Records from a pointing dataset
——

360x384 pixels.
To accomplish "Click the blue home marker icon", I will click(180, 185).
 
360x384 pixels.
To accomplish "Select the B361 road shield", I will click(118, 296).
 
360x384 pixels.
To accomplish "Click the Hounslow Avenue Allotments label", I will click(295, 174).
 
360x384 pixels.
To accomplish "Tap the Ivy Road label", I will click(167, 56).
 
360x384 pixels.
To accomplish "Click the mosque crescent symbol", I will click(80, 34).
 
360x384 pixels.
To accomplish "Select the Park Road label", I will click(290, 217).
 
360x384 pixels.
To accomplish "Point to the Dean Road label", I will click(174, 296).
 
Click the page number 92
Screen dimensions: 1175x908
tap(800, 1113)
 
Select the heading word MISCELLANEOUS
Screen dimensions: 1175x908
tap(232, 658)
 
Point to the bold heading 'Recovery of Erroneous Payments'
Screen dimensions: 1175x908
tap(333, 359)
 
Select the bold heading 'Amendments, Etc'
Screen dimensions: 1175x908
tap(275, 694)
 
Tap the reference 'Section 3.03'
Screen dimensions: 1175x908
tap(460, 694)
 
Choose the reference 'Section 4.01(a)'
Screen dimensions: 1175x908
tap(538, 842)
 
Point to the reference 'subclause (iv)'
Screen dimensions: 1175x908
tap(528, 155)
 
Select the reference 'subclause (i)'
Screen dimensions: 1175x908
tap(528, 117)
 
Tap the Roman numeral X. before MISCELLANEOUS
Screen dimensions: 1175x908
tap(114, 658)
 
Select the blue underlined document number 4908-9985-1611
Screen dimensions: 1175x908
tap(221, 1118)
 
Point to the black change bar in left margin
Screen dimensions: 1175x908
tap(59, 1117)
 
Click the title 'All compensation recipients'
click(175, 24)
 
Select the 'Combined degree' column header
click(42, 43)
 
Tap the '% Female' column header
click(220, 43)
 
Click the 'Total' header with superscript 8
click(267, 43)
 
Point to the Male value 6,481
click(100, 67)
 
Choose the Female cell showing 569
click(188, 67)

——

*Stated exercise*: Rewrite the data from its first line through the line containing "click(42, 43)", changing "Screen dimensions" to "Display size" and leaving everything else as it is.

*In response*:
360x384 pixels.
To accomplish "Click the blue home marker icon", I will click(180, 185).
 
360x384 pixels.
To accomplish "Select the B361 road shield", I will click(118, 296).
 
360x384 pixels.
To accomplish "Click the Hounslow Avenue Allotments label", I will click(295, 174).
 
360x384 pixels.
To accomplish "Tap the Ivy Road label", I will click(167, 56).
 
360x384 pixels.
To accomplish "Click the mosque crescent symbol", I will click(80, 34).
 
360x384 pixels.
To accomplish "Select the Park Road label", I will click(290, 217).
 
360x384 pixels.
To accomplish "Point to the Dean Road label", I will click(174, 296).
 
Click the page number 92
Display size: 1175x908
tap(800, 1113)
 
Select the heading word MISCELLANEOUS
Display size: 1175x908
tap(232, 658)
 
Point to the bold heading 'Recovery of Erroneous Payments'
Display size: 1175x908
tap(333, 359)
 
Select the bold heading 'Amendments, Etc'
Display size: 1175x908
tap(275, 694)
 
Tap the reference 'Section 3.03'
Display size: 1175x908
tap(460, 694)
 
Choose the reference 'Section 4.01(a)'
Display size: 1175x908
tap(538, 842)
 
Point to the reference 'subclause (iv)'
Display size: 1175x908
tap(528, 155)
 
Select the reference 'subclause (i)'
Display size: 1175x908
tap(528, 117)
 
Tap the Roman numeral X. before MISCELLANEOUS
Display size: 1175x908
tap(114, 658)
 
Select the blue underlined document number 4908-9985-1611
Display size: 1175x908
tap(221, 1118)
 
Point to the black change bar in left margin
Display size: 1175x908
tap(59, 1117)
 
Click the title 'All compensation recipients'
click(175, 24)
 
Select the 'Combined degree' column header
click(42, 43)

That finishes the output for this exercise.